GFP+ adipocytes do not express CD45 or CD11b. PBMCs and omental adipose tissue were isolated from GFP+ BMT mice fed ROSI-impregnated chow for 7 weeks. The adipose tissue was digested with collagenase and nonbuoyant stromal/vascular cells, and buoyant adipocytes were separated by differential centrifugation. All 3 cell fractions were stained with APC-conjugated anti-CD45.2 (clone 104-2) antibodies and PE-conjugated anti-CD11b (clone M1/70) antibodies. The stained cell suspensions were subjected to FACS analysis for GFP+ cells (GFP– cells were excluded) expressing CD45 and/or CD11b.
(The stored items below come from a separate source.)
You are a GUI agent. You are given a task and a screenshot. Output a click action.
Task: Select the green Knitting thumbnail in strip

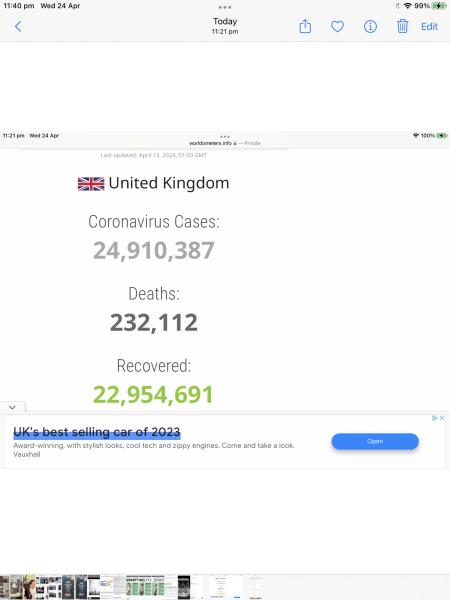pyautogui.click(x=145, y=587)
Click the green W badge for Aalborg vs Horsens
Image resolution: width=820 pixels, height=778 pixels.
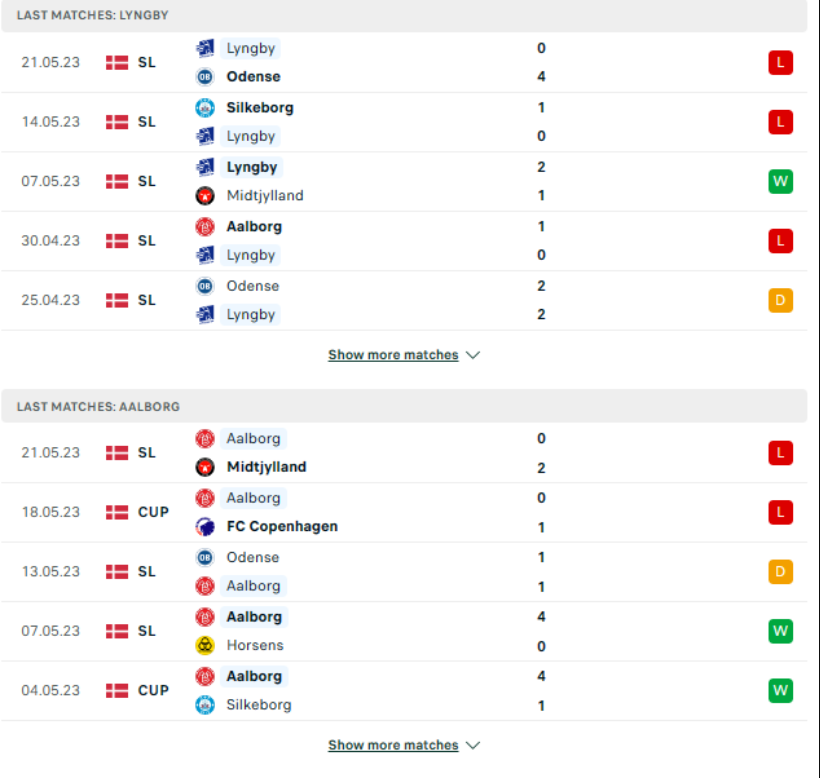tap(780, 631)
Representative scattergrams are shown, and the average percentage (from 3 independent sorts) of cells is indicated in the top left (CD11b+), top right (CD45+ and CD11b+), and bottom right (CD45+) quadrants. Gates were set and data were corrected using unstained cell suspensions or suspensions incubated with APC- and PE-conjugated isotype-matched control antibodies.